In May the exodus began, the majority of the exiles - around 100,000 people - finding temporary refuge in Portugal (from where the Jews were expelled in 1496-97), the rest making for North Africa and Turkey [[see: *Ottoman Empire]], the only major country which opened its doors to them. A few found provisional homes in the little kingdom of Navarre, where there was still an ancient Jewish community in existence, but there too their stay was brief, for the Jews were expelled in 1498.
Considerable numbers of Spanish Jews, including the chief rabbi Abraham Seneor and most of the members of the influential families, preferred baptism to exile, adding their number to the thousands of Conversos who had chosen this road at an earlier date. On July 31 (the 7th of Av), 1492, the last Jew left Spain.

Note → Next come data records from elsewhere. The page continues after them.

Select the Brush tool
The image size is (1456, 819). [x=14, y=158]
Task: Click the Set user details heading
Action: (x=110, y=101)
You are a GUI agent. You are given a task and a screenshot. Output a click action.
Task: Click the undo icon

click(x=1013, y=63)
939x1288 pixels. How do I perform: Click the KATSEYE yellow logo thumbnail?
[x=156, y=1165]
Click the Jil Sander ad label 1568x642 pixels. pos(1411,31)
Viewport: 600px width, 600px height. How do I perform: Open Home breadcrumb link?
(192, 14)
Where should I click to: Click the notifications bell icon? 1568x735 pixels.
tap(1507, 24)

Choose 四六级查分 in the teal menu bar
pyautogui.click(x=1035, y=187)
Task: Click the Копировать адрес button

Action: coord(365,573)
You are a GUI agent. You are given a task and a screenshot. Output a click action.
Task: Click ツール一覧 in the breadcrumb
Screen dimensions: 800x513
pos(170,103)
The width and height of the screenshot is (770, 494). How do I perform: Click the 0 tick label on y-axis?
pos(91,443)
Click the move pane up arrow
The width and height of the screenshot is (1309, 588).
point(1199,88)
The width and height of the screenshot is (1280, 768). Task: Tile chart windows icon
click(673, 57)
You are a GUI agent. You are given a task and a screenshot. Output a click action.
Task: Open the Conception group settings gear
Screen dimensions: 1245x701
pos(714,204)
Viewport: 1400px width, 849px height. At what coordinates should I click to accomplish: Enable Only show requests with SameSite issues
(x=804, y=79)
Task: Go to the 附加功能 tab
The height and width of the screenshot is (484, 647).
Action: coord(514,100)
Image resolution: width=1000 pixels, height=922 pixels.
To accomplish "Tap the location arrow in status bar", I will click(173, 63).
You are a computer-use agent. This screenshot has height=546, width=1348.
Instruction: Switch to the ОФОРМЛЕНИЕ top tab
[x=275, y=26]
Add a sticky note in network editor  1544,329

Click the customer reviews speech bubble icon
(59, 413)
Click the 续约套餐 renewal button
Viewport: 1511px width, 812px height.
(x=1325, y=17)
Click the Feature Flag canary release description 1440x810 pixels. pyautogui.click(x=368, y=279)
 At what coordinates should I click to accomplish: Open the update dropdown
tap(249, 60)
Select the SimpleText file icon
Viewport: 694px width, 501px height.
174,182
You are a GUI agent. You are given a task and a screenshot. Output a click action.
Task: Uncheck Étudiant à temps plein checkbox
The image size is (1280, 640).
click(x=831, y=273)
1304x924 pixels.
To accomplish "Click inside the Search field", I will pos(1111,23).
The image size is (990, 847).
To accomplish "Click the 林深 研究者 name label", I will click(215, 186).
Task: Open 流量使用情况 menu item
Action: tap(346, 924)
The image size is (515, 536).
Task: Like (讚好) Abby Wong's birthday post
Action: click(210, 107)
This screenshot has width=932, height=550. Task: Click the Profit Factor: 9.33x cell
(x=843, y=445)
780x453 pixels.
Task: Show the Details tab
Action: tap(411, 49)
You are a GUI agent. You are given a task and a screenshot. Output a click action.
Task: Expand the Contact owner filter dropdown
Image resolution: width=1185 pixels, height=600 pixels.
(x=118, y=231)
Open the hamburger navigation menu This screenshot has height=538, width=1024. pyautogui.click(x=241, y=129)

Yet Spanish (or Sephardi) Jewry had by no means disappeared for almost everywhere the refugees reconstituted their communities, clinging to their former language and culture. In most areas, especially in North Africa, they met with descendants of refugees from the 1391 persecutions.
In Erez Israel they had been preceded by several groups of Spanish Jews who had gone there as a result of the various messianic movements which had shaken Spanish Jewry. Officially, no Jews were left in Spain. All that were left were the Conversos, a great number of whom remained true to their original faith. Some later fell victim to the Inquisition; others managed to flee from Spain and return openly to Judaism in the Sephardi communities of the Orient and Europe.